There is yet another piece to the puzzle -- UNITA, the guerrilla army led by Jonas Savimbi in South Angola which seeks to overthrow the Angolan government in Luanda. There is a body of opinion that UNITA poses a far greater threat to the Angolan government than South Africa does and that the real purpose of Cuban troops in the country is to prevent Savimbi's triumph. Savimbi has sympathy and support from South Africa. He has friends in the Reagan administration. Would he be abandoned as part of the Namibian settlement or make peace with Luanda?

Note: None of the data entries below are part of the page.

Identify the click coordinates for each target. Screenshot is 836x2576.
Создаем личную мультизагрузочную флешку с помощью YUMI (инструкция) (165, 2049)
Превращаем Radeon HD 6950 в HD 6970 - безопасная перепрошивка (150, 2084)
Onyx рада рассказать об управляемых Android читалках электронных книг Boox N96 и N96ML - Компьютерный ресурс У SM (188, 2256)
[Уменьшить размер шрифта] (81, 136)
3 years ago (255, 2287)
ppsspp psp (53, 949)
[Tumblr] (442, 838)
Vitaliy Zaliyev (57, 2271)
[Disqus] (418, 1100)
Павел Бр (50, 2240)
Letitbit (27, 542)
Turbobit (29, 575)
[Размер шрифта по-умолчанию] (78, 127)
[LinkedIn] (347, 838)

No one but the participants know what messages and promises are being carried back and forth by various American emissaries, such as roving Ambassador Vernon Walters, Chester Crocker, the assistant secretary of state for African affairs, and Crocker's deputy, Frank Wisner.
Frenchmen, Germans, Englishmen, Britons, Canadians and Africans are carrying on their own dialogues. People huddle in rooms at the United Nations, make mysterious flights to Paris, Lisbon, Pretoria and Luanda. There are heavy discussions in the boardrooms of oil and mining corporations. And almost certainly there have been secret contacts in the African bush.
Of course there's a novel here, awaiting not only author but an ending.